J’aime bien le Clap pour ses films de répertoire car je trouve que les autres cinéma se concentrent trop sur les films américains et pas assez aux films étranger.
Alors bravo à ce cinéma Bytowne de rester ouvert et concentré sur le cinéma qui ne se projette pas ailleurs. IL en faut encore de plus en plus de ces salles de cinéma, et malheureusement, c’est le contraire qui se produit, ils ferment un à un.
J’ai bien hâte de connaitre la suite de l’entretien avec Bruce White dans le Voir de jeudi prochain.
Décidément, le cinéma de répertoire est pitoyable… Toutes ses salles de projetions, sont en voies de disparitions!!! C’est d’une tristesse incroyable! Car, s’il existe des endroits, où tous cinéphilies de tous acabits, comptaient sur leur programmation, afin d’avoir une possibilité de visionner : «L’autre Cinéma, qui vient d’ailleurs» !!! Que ce soit du Japon, d’Allemagne, ou d’Australie etc. Faudra-t-il seulement lorgner du côté «Festival Du Cinéma»??? Et pourtant, ce que je n’arrive pas à comprendre, ce qu’il existe bel et bien, une véritable clientèle, toujours fidèle au rendez-vous!!! On parle de manque financier? Ce qui fut le cas, pour le : «Cinéma Du Parc», de Montréal! «De l’invasion des films Fast-food, dont les Américains sont rois?» Ce qui n’aide pas! Mais, il y a aussi, l’achat et location de DVD! Et les piratages, il faut bien se rendre à l’évidence aussi!!! Mais.. mais, et mais, il y a «une réussite»!!!! Peut-être, bien la plus belle, de toute : «La réussite du Bytowne», qui semble avoir trop, la voie… Peut-être, que d’autres salles de cinéma, devraient en prendre exemple??? C’est, une simple hypothèse, car, je ne crois pas qu’il existe quelqu’un, qui ait la solution : «pratico-pratique», qui pourrait convenir, à chacune d’elle! Ceci étant dit, il ne reste plus, qu’à souhaiter : Longue vie, et bonne chance!!!
Pour survivre, les cinémas de répertoire doivent miser sur une sélection de films irréprochable!

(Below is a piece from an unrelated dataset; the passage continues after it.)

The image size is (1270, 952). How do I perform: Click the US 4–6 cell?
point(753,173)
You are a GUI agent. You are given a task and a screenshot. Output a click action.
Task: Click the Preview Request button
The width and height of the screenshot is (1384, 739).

Ainsi, lorsque je vais à l’Ex-Centris, à Montréal, je sais que j’y trouverai toujours des films intéressants et originaux, ce qui oblige à avoir des « dépisteurs » qui sondent un peu ce qui se produit sur cette planète et à en ramener les produits les plus exotiques. C’est ça qui fait, à mon avis, le succès de ce cinéma, couplé au fait que la qualité de la diffusion est hors-pair: système de son impeccable, aucune nourriture vendue sur les lieux et acceptée dans la salle, ce qui évite les bruits en tous genres, et finalement, les représentations commencent presque toujours toutes à l’heure. Quoi demander de plus? Ce n’est que par ce genre d’organisation et une sélection de qualité que ces salles survivront.